The countdown is on to the 6th Annual Wine Bloggers Conference in Penticton, BC. This is where the BC industry in the Okanagan valley can really show the world what they can do.

If you have been following the BC Wine 101 podcasts featuring many of the wine regions in the Okanagan Valley, then you will notice that there may be a few regions missing. I am very much hoping to get Naramata involved in the coming weeks and that will likely be the very last podcast in that series. The idea was to get this series completed before the Wine Bloggers Conference and then leave it at that for now.

For people who have been following the wine industry in BC over the last decade or two, you will notice that some of the more historic wineries and locations are not included in this series. Venerable estates like Summerhill, Cedar Creek, and St. Hubertus, or the “Fab 5 Wineries” east of Kelowna are not included. Neither are the northern wineries like Gray Monk, Arrowleaf, or Larch Hills. There are a few reasons for this and I’d like to address them for the record because I’ve never wanted to deliberately exclude any winery on this podcast/blog and it’s important to me.

Firstly, the Wine Bloggers Conference is coming to Penticton and the wine regions in BC Wine 101 are the ones that are closer to Penticton than anything else. There is a pre-conference excursion that will visit Tantalus and other wineries in that area, but the bulk of the action is going to be focused on these southern Okanagan wine regions. Having been to 2 conferences previously, there is only so far that we can go for an excursion and the organizers have set those limits for a reason.

Secondly, regional representation wasn’t there. The fact is that when I wanted to chat with someone about the wineries of the Similkameen, Okanagan Falls, or any of the featured regions, there were organizations in place to receive those requests. There were people who had been hired or contracted to act on behalf of the wineries in those regions. Did that make a difference to the organizers of the conference? I don’t know, you’d have to ask them. I know that I found it generally quite easy to get interviews and chat about the wine regions.

And thirdly, (and most shocking in a way, especially for people like me who have followed the industry closely for years) the wine industry is no longer centred about Kelowna. The real action is in the south. A quick glance at the Lt. Governor’s Award winners from its decade-long existence will show that the most northern winning winery in 2012 was Thornhaven in Summerland. Maybe it’s just the recent vintages, but earlier awards always had strong showings from Sandhill, Cedar Creek, and other grand estates in the Kelowna area. Maybe that’s a sign of things to come? Who knows?

When I started this series, I was hoping that I would be able to get all of the wineries in the Okanagan represented on record for that they do best. It just wasn’t possible within the small scope (and no budget) of my podcast and that really got me thinking about how this industry has changed.
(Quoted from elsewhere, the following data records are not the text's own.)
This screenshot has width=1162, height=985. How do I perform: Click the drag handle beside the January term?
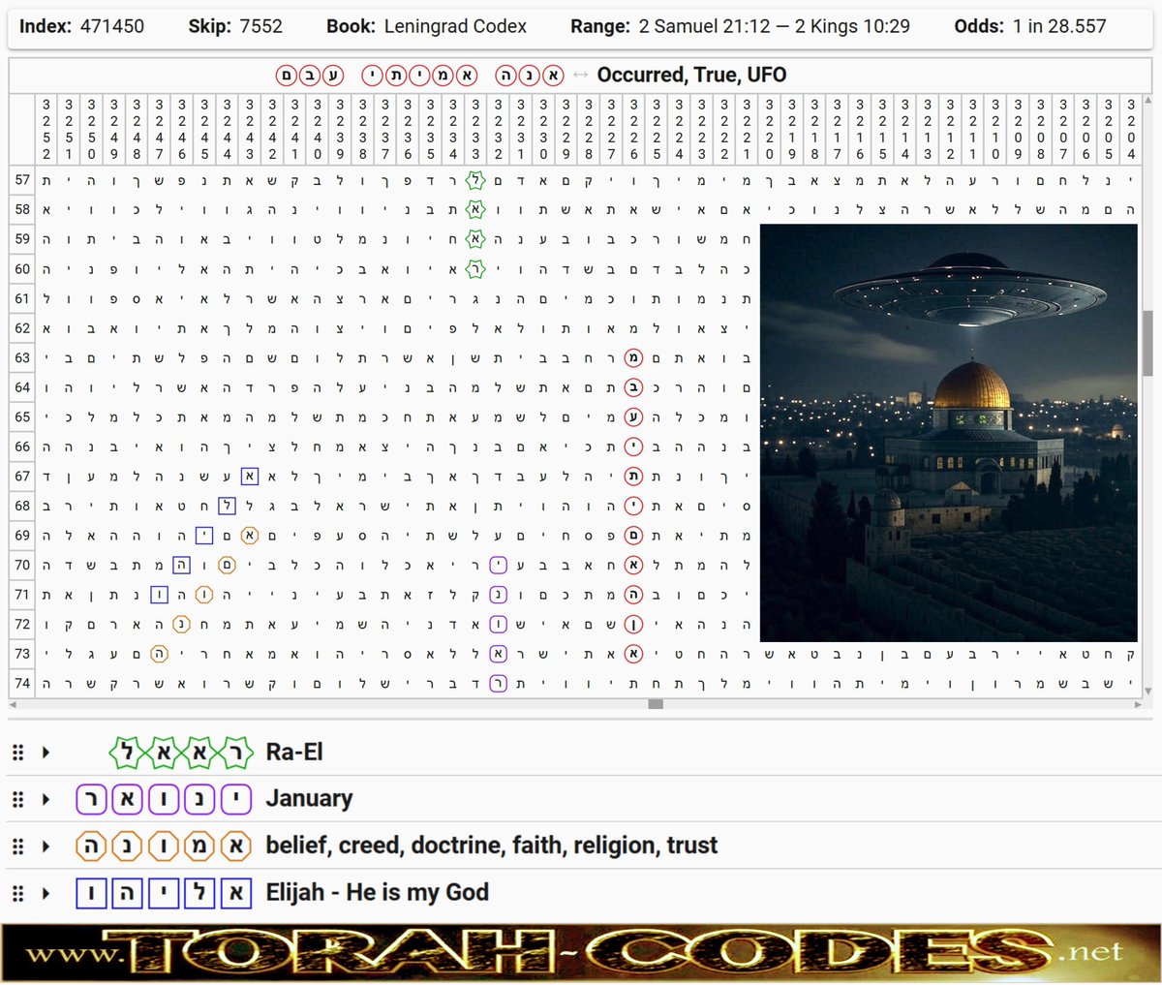coord(18,798)
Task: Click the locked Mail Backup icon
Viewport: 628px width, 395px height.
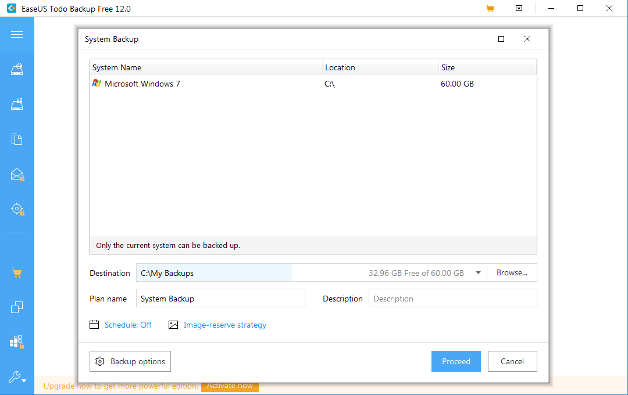Action: coord(17,174)
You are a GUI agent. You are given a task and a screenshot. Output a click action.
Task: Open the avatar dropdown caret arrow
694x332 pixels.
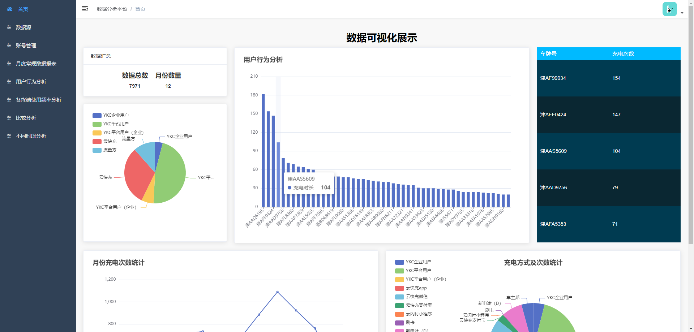tap(682, 13)
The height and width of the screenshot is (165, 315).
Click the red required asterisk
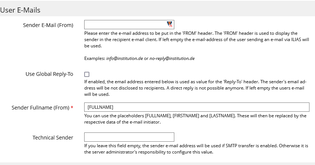tap(72, 108)
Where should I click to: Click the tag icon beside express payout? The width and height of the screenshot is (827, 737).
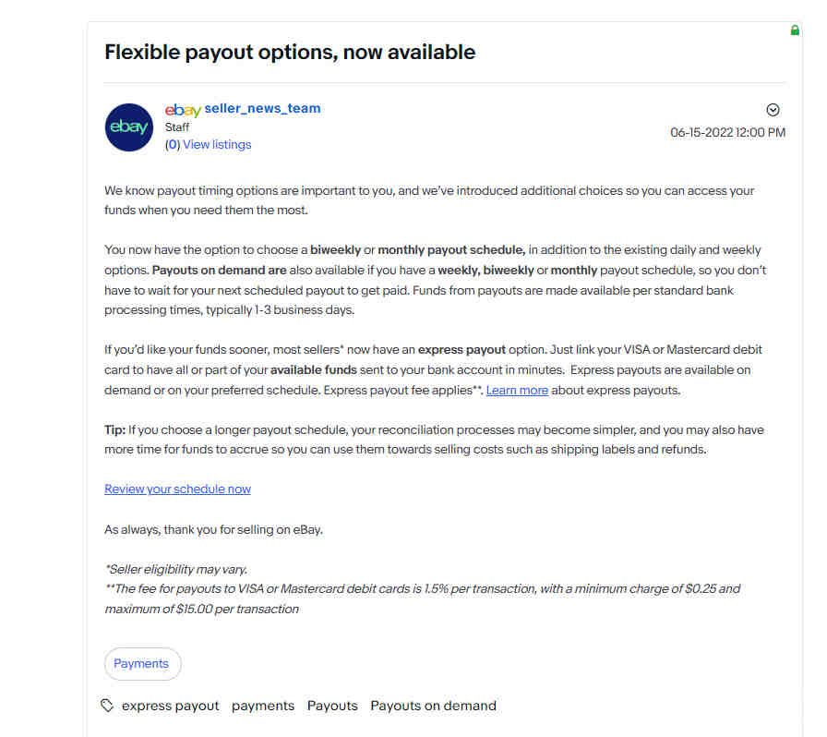107,706
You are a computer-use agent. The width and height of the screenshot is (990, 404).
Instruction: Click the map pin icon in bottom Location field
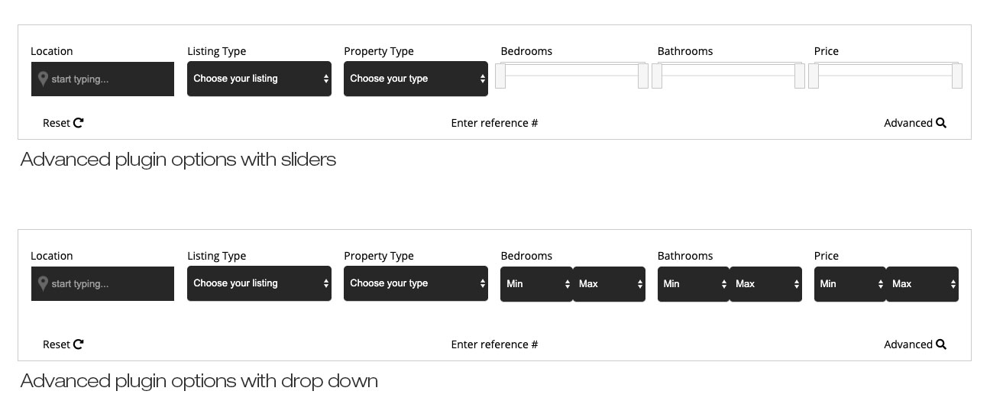pos(43,283)
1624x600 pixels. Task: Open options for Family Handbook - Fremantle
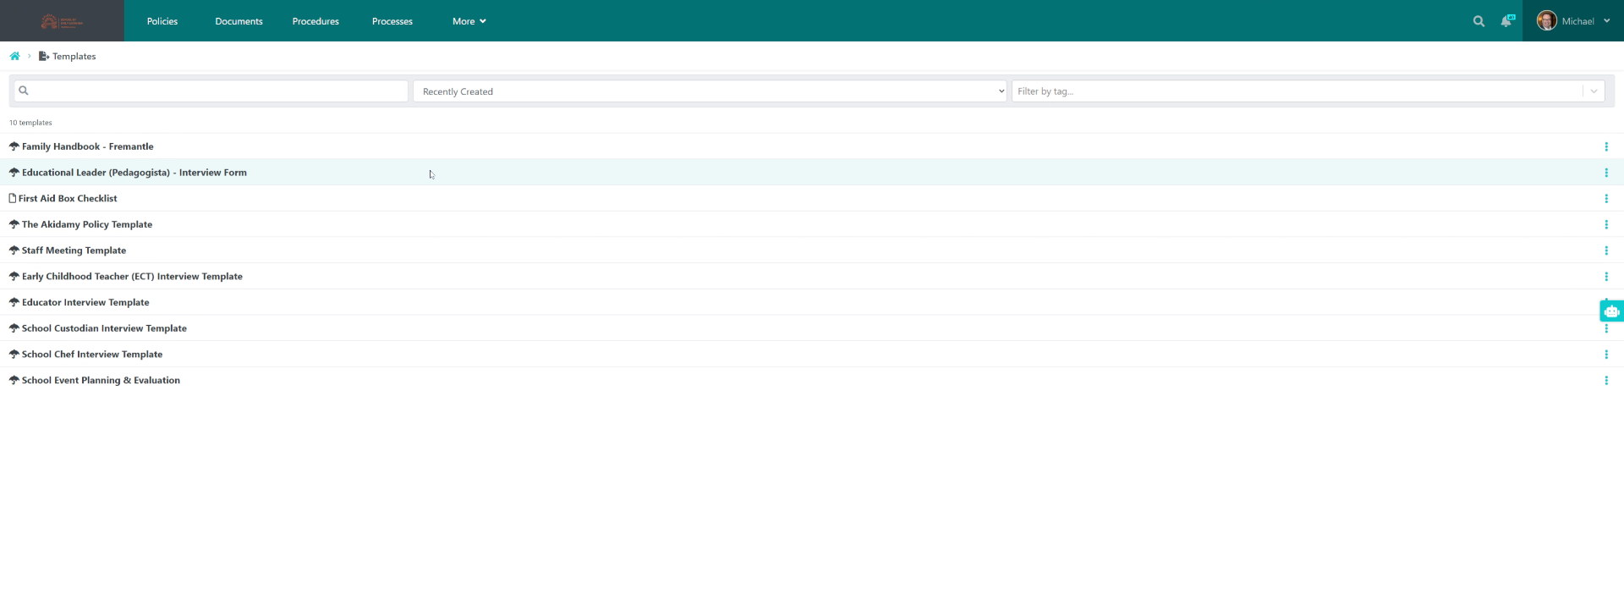[1605, 147]
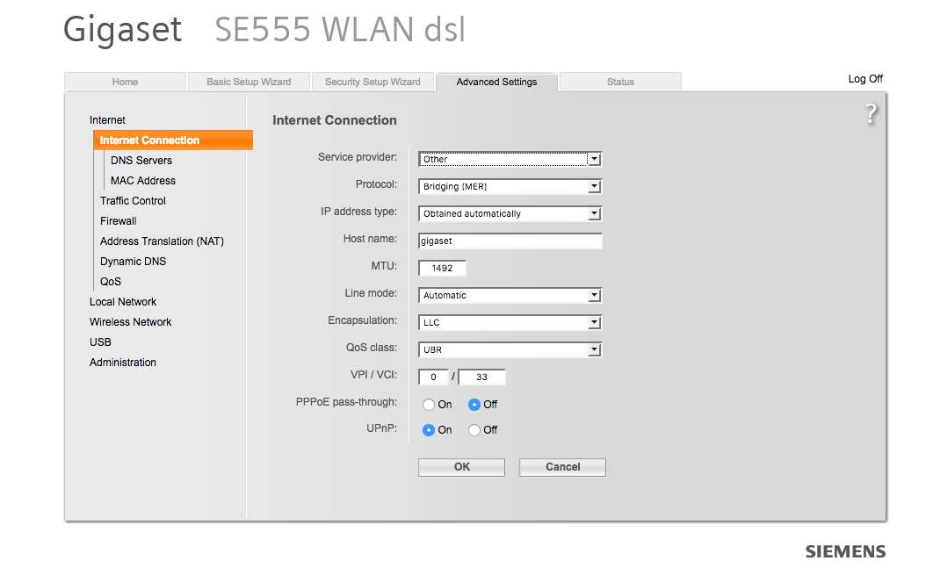Open the Encapsulation dropdown
Viewport: 926px width, 575px height.
pyautogui.click(x=510, y=322)
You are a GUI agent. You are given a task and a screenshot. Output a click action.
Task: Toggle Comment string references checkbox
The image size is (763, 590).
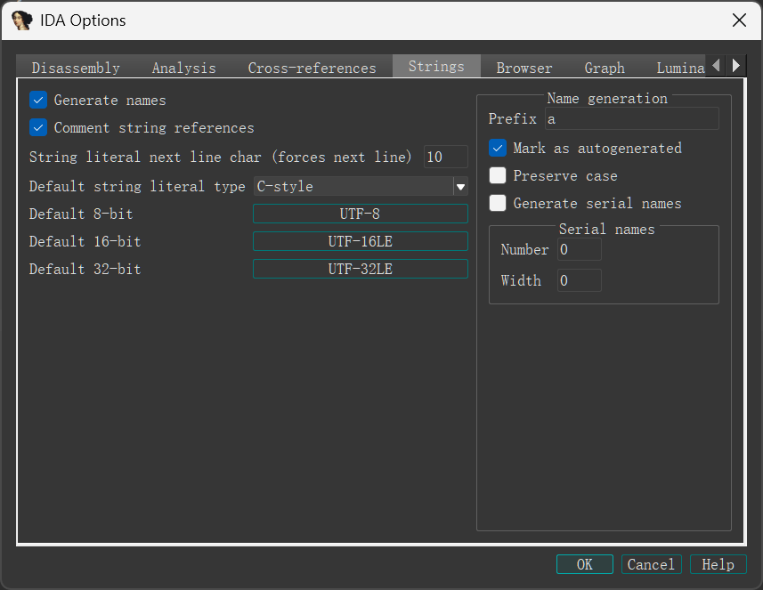coord(38,128)
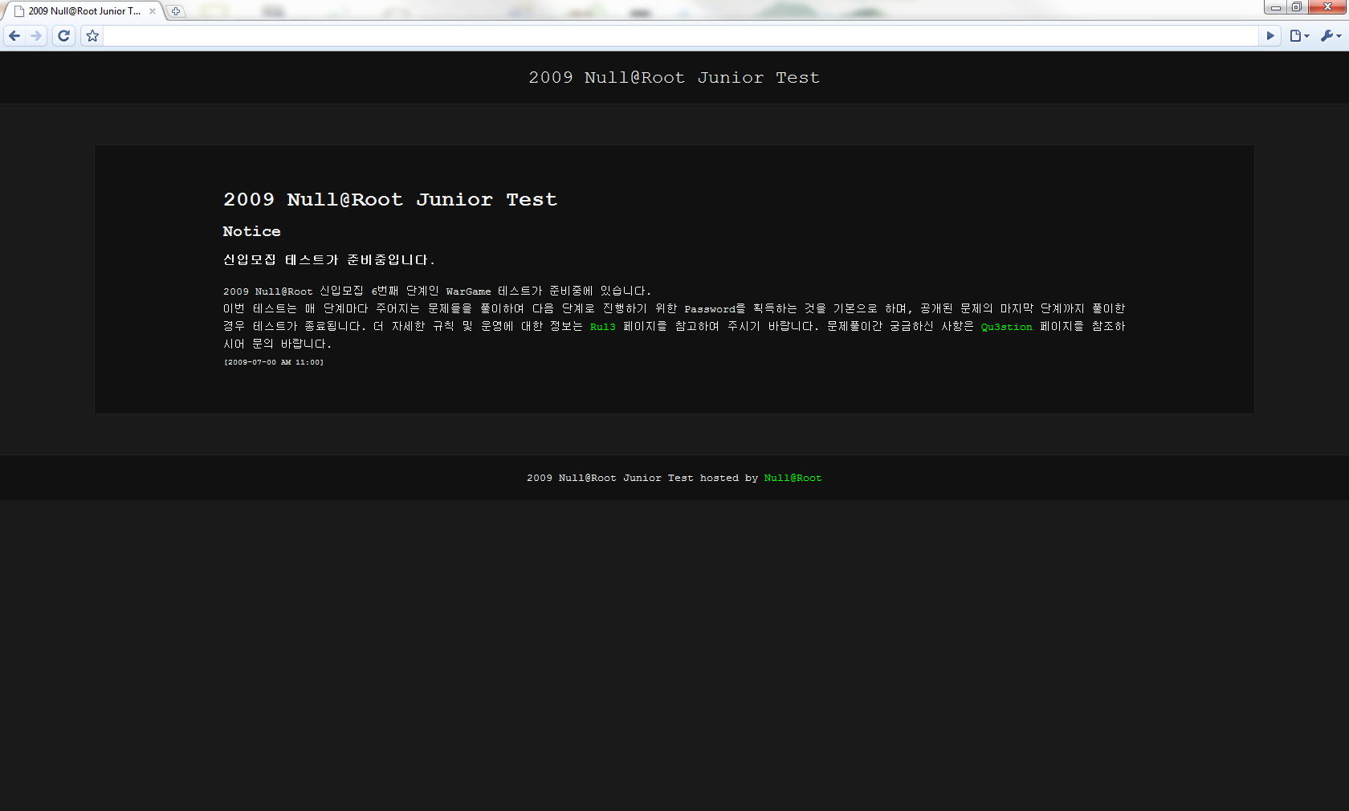Click the forward navigation arrow
1349x811 pixels.
click(x=36, y=36)
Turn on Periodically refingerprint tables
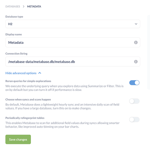The width and height of the screenshot is (150, 149). point(134,119)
I still want to talk about the wineries on Camp Creek road and the glorious rieslings near Kelowna. I want to chat biodynamics, Leed certification, and Pinot Noir until the cows come home. The story of BC wine really begins with a lot of these properties and I really believe that the story of BC Wine 101 begins here.

But the question of representation remains and not just for media oeno-nerds like me. When the subject of sub-appellations really starts to build (and it will), who will be there to represent the regions that may have some of the most unique terroir out there? My guess is that it will be in the south.